Field tests were conducted to assess the physical states of the ballast materials prior to a track maintenance operation. The physical state tests were repeated after the surfacing to determine the resulting changes in the ballast properties. Standard penetration tests, Dutch cone tests, and undisturbed tube sampling for laboratory tests were used to investigate the subgrade.
The dynamic wheel load distributions at each site were measured. A method was presented to account for the mix of wheel loads that contributed to the track deformations.
The stress-dependent resilient moduli of the ballast materials were derived from repeated load triaxial tests, with and without shear stress reversals. The resilient moduli of the subgrades were determined from repeated load triaxial tests and site-specific correlations with the standard and Dutch cone penetration tests.
A three dimensional, nonlinear, elastic, multilayer model, GEOTRACK, was used to estimate the stresses and deformations in the track foundations. The model was validated by comparing the predicted elastic foundation responses with those measured at FAST. Comparisons of measured and predicted track modulus were also made for the revenue field sites.
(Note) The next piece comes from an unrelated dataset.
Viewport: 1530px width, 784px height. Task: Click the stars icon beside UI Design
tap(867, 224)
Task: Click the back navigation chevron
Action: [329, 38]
The inelastic behavior of the soil was investigated using repeated load triaxial tests and a ballast box device for simulating field conditions. A strain superposition method was developed to account for the deformations that resulted from repeated applications of the mixed field loading conditions. The predicted values of track settlement were compared to field measurements obtained using soil strain gages and surveying from benchmarks.
The track modulus and settlement predictions were of the same order of magnitude as the measured values. However, some differences in trends were observed. The study concludes with a discussion of the factors that were not accounted for in the methodology, and the implications of these factors in track performance.